To reiterate, utilitarian ethics is concerned with the maximization of good. As has been made clear above, this theory encourages individuals to endeavor to maximize good. The focus that the theory places on the maximization of good is what makes it the strongest among the various ethical theories. Today, businesses engage with a wide range of stakeholders who have competing interests. For example, a business works with shareholders who expect high profits. The business also has employees who desire to be treated with respect and for their welfare to be safeguarded. In its operations, the business may encounter a difficult moral dilemma that forces it to sacrifice the welfare of one stakeholder in order to satisfy another stakeholder. For example, the business may need to force its employees to work long hours for reduced pay so as to maximize profits. In this situation, the utilitarian theory would prove useful. The business simply has to measure the impacts of its decisions on its stakeholders. It should then select the option that causes the least harm while maximizing good. For example, in the case described above, the business should safeguard the interests of 1000 employees instead of pursuing profits that are enjoyed by 10 shareholders. This example shows that utilitarianism is a practical ethical model that businesses can use to resolve dilemmas.

Intrinsic value is one of the basic elements of utilitarian ethics (“LC1”, n.d). When contemplating on the option to select, individuals need to consider the intrinsic value of certain outcomes. Intrinsic value is concerned with the non-material impacts of an action. For example, pleasure is an outcome that possesses intrinsic value. What gives it this value is that it is good in its own sake. For most businesses, the maximization of profits is the primary motivation. The utilitarian ethics challenges businesses to consider outcomes other than profits. For example, instead of being obsessed with maximizing profits, a firm can focus on enhancing the satisfaction of its employees. Basically, as they apply utilitarian ethics, businesses are able to expand their focus beyond the pursuit of profits and other material benefits. This ethical framework reminds businesses that there are certain issues that are intrinsically valuable and that they should pursue.

One of the advantages of utilitarianism can be found in its scope. This theory advises individuals and enterprises to be extensive in their examination of the impacts of their actions. While it is nearly impossible to identify all the possible consequences of an action, businesses need to be extensive and thorough as they predict as many possible outcomes as possible. This is important as it prevents short-sighted business policies. Today, it is common for businesses to engage in practices that deliver benefits in the short term but cause damage in the long-term.
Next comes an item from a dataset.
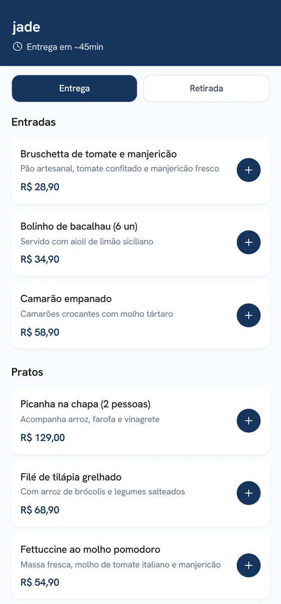The image size is (281, 604).
Task: Tap the R$ 129,00 price
Action: (x=43, y=437)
For example, a business many decide to dump toxic materials into the environment. This move is beneficial in the long-term because it rids the business of unwanted materials. However, in the long-term, the irresponsible dumping of the waste causes damage to the environment. If it applied utilitarian ethics, the business would have adopted a wider perspective that enables it to predict the long-term effects of its actions. Therefore, as it challenges businesses to ensure that their policies and actions deliver maximum benefit to as many people as possible, utilitarian ethics encourages responsible business practices.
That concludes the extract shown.